## Goal 1
Name every television channel and television program mentioned in the passage on public access television.

* BEGIN Selected extract *

This posting by Alexandra Coakley at the New America Foundation provides a good synopsis of the history of public access, what it is, why it is, and where it is heading today. Access is under serious assault, one driven by both ideology (commercial speech holding reign over public, non-monetized means of communication), as well as a misperception that access is simply the institutionalization of an outdated technology (cable television), and it no longer serves a meaningful purpose in our net connected age of YouTube and such. This misses the fundamental point that it is about access, and providing both the education and the means for people to be able to communicate in among their community using the prevalent technologies of the day, whatever they may be.

And for those who say that the public doesn’t need access to the standard cable channels in our age of the internet, that it is no longer where audiences are, I’ll believe that to be true as soon as the Super Bowl is no longer made available on television, and is transmitted exclusively over the internet.

Public access television began as a dream and a struggle of community activists. They saw in cable a new platform for alternative voices—a counterbalance to the gridlocked political commentary that dominated commercial news channels. And for many, public access TV became an effective way to engage local constituents and spur discussion. Gearing up for his 1996 bid for the Illinois Senate, a young Barack Obama shared his political journey in his first televised interview on a government-access cable program—Connie Martinson Talks Books. But today, mainstream media—from Fox News to MSNBC—has subverted community cable. And its advocates are sounding the alarm.

* END Selected extract *
* BEGIN Materials provided *

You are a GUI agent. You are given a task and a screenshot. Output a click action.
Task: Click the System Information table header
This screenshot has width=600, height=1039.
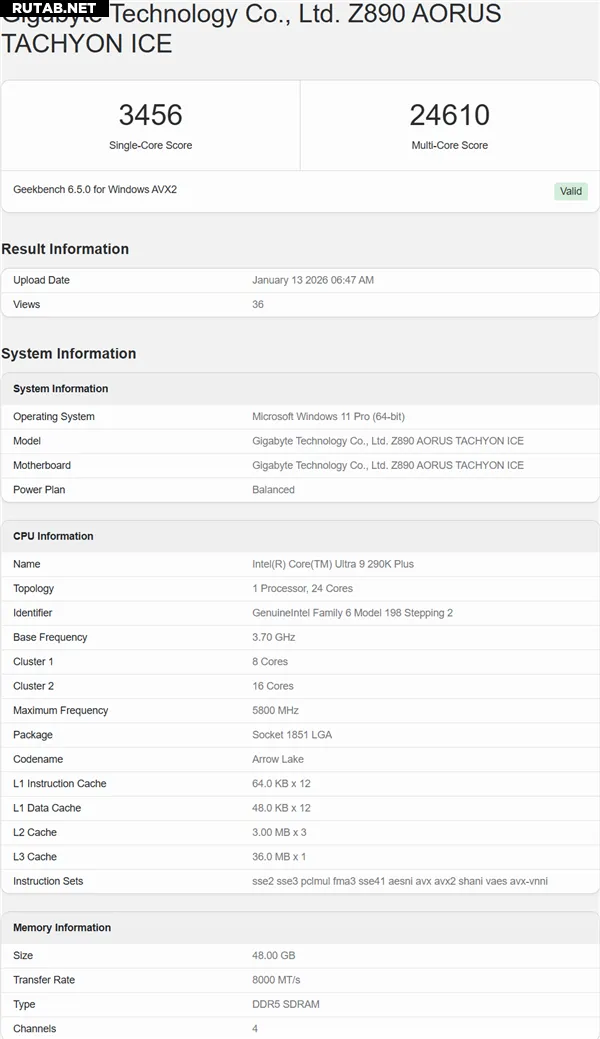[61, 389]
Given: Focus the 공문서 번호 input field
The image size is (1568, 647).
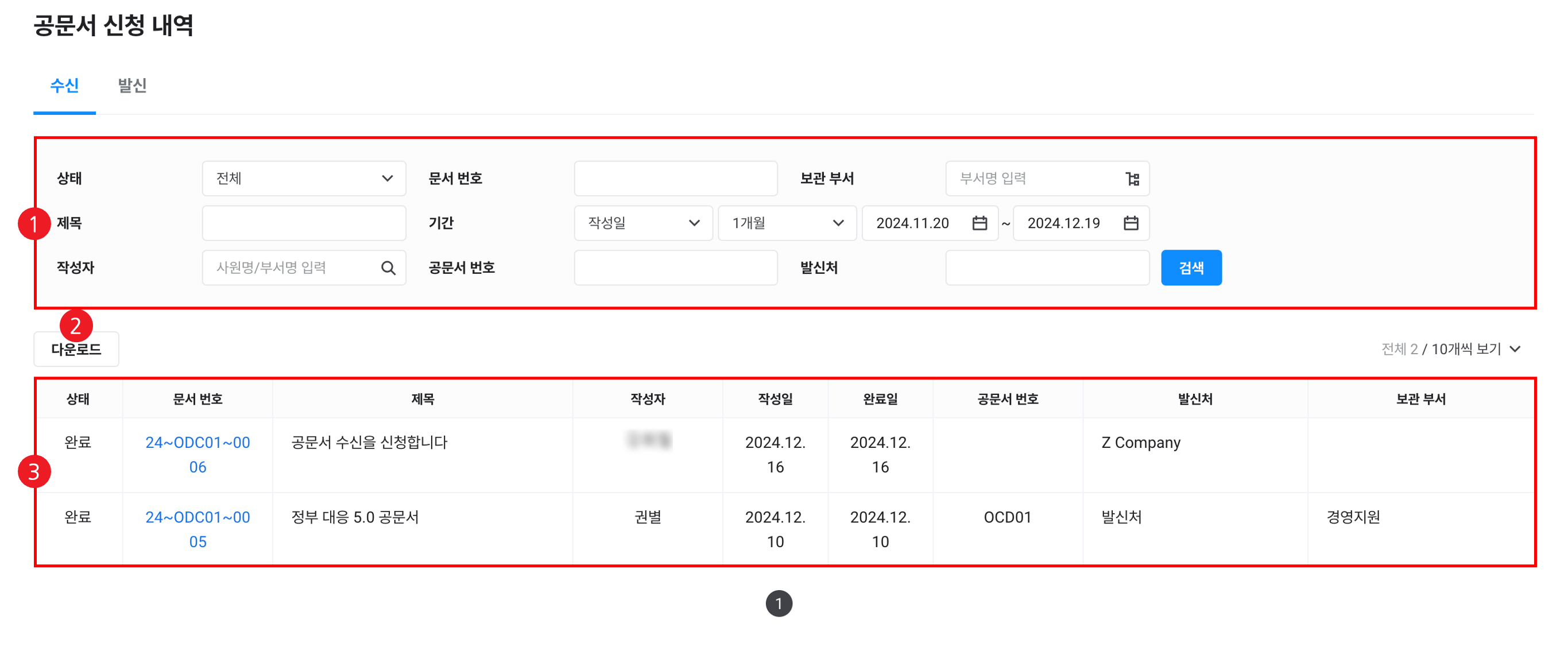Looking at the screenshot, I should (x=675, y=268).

* END Materials provided *
* BEGIN Materials provided *

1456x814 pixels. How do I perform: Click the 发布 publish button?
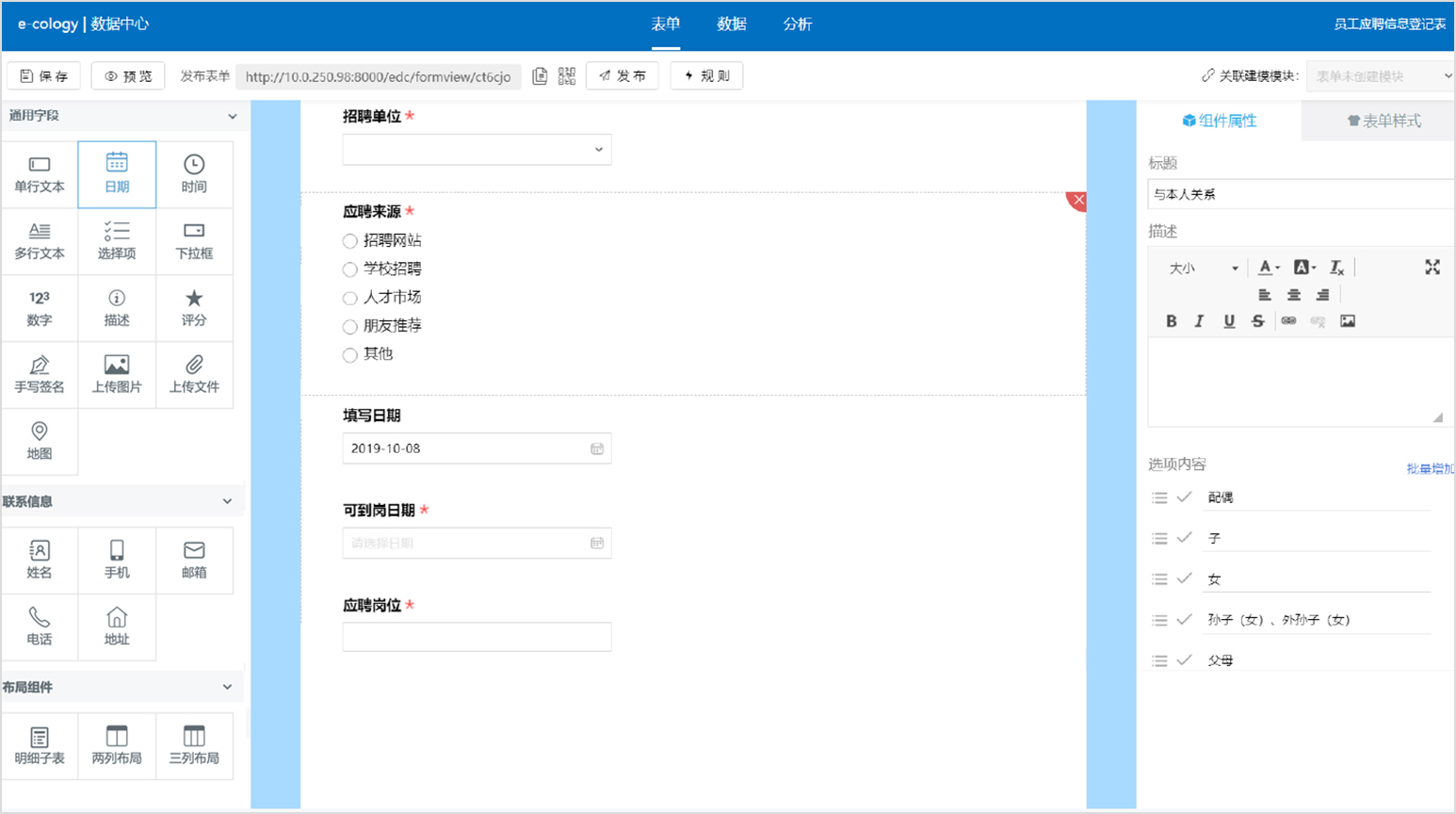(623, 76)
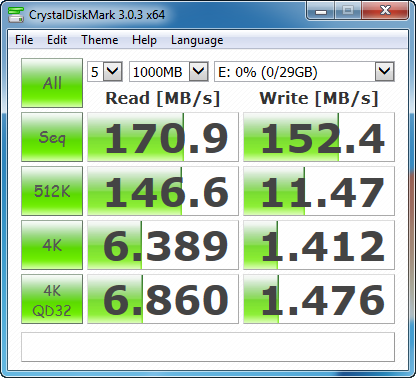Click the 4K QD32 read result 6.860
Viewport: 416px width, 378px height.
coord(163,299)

* END Materials provided *

## Goal 2
Retype the records from the line with "1456x814 pixels. How" up to and including the line with "coord(163,299)". Leave out the pictures.

## Response 1
Connie Martinson Talks Books, Fox News, MSNBC

## Response 2
1456x814 pixels. How do I perform: Click the 发布 publish button?
(623, 76)
Click the 4K QD32 read result 6.860
Viewport: 416px width, 378px height.
coord(163,299)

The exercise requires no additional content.